Getting started with building apps

For developers looking to build their custom application, the deepstream-app can be a bit overwhelming to start development. The SDK ships with several simple applications, where developers can learn about basic concepts of DeepStream, constructing a simple pipeline and then progressing to build more complex applications.

DeepStream Overview

Developers can start with deepstream-test1 which is almost like a DeepStream hello world. In this app, developers will learn how to build a GStreamer pipeline using various DeepStream plugins. They will take video from a file, decode, batch and then do object detection and then finally render the boxes on the screen. The deepstream-test2 progresses from test1 and cascades secondary network to the primary network. The deepstream-test3 shows how to add multiple video sources and then finally test4 will show how to IoT services using the message broker plugin.

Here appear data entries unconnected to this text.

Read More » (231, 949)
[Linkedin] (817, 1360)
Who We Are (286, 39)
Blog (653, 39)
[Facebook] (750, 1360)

These 4 starter applications are available in both native C/C++ as well as in Python. To read more about these apps and other sample apps in DeepStream, see the C/C++ Sample Apps Source Details and Python Sample Apps and Bindings Source Details.

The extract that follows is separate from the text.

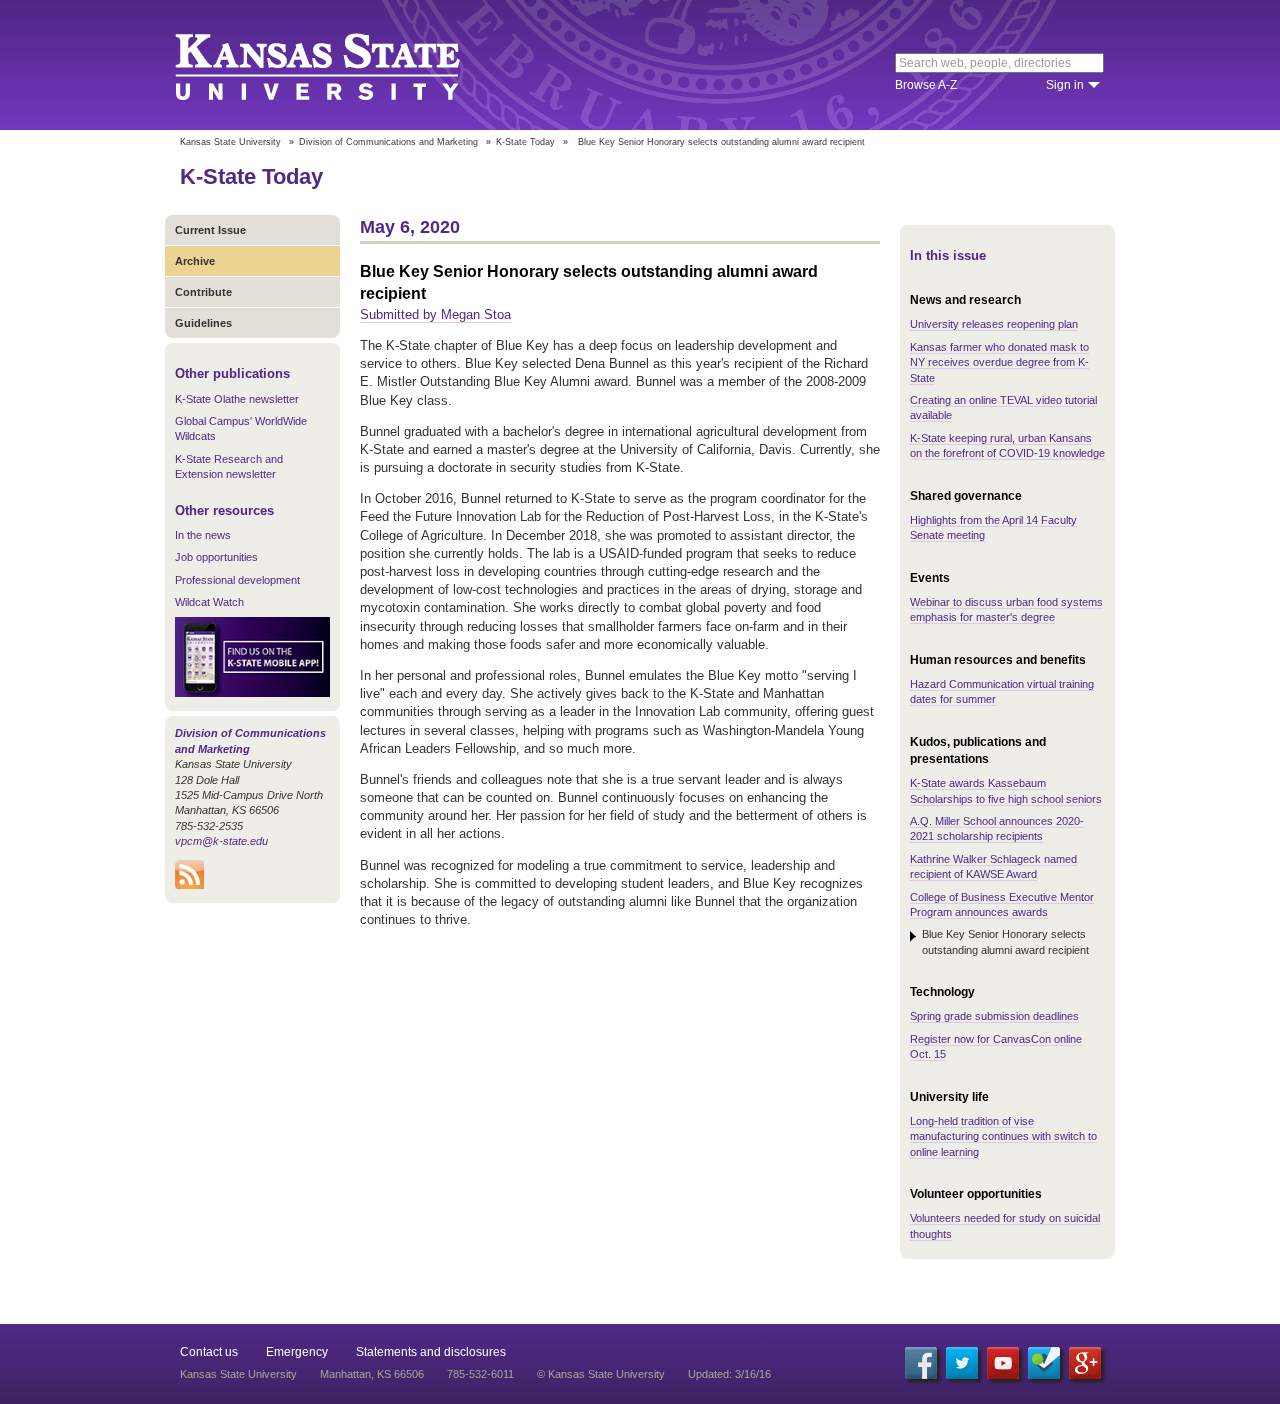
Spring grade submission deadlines (994, 1016)
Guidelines (203, 323)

DeepStream applications can be created without coding using the Graph Composer. Please see the Graph Composer Introduction for details.

DeepStream in Python

Python is easy to use and widely adopted by data scientists and deep learning experts when creating AI models. NVIDIA introduced Python bindings to help you build high-performance AI applications using Python. DeepStream pipelines can be constructed using Gst-Python, the GStreamer framework’s Python bindings.

DeepStream Overview

The DeepStream Python application uses the Gst-Python API action to construct the pipeline and use probe functions to access data at various points in the pipeline. The data types are all in native C and require a shim layer through PyBindings or NumPy to access them from the Python app. Tensor data is the raw tensor output that comes out after inference. If you are trying to detect an object, this tensor data needs to be post-processed by a parsing and clustering algorithm to create bounding boxes around the detected object. To get started with Python, see the Python Sample Apps and Bindings Source Details in this guide and “DeepStream Python” in the DeepStream Python API Guide.